Exercise:
List every line of the data below that contains the string "Given".

--- Information shown ---

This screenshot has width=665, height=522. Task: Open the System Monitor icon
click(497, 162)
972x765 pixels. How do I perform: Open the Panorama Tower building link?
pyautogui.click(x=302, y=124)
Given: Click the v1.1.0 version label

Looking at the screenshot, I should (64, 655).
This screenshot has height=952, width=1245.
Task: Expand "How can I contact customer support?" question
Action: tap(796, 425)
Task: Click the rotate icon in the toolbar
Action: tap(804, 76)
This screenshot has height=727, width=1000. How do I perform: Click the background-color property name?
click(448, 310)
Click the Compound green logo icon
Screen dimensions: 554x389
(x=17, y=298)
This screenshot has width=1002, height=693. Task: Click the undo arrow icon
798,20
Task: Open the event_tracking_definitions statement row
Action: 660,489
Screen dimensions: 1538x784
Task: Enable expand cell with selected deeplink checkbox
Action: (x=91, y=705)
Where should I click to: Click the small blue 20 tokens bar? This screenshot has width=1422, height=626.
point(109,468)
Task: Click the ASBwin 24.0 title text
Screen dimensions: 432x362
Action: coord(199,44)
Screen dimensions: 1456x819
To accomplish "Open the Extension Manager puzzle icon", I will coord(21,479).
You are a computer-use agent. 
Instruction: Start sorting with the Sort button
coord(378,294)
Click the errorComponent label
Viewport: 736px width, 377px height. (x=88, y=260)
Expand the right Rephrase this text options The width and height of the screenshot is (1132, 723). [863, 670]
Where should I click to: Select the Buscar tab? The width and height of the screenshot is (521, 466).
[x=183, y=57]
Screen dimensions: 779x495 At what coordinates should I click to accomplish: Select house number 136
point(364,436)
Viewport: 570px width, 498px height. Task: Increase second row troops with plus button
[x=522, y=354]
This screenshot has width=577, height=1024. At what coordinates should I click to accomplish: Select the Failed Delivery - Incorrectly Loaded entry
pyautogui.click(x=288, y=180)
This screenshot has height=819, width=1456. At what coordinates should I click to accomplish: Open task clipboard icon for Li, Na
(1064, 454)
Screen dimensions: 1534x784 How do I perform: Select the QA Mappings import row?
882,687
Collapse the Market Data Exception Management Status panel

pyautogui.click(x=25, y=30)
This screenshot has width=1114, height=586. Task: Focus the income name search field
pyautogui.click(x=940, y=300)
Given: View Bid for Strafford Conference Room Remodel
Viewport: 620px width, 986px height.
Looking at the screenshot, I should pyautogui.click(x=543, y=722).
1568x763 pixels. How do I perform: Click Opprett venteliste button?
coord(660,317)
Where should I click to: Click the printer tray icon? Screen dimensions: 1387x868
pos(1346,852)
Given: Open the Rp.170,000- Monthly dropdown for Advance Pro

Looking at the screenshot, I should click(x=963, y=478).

---

Response to the task:
Given: Click the v1.1.0 version label
Given: View Bid for Strafford Conference Room Remodel
Given: Open the Rp.170,000- Monthly dropdown for Advance Pro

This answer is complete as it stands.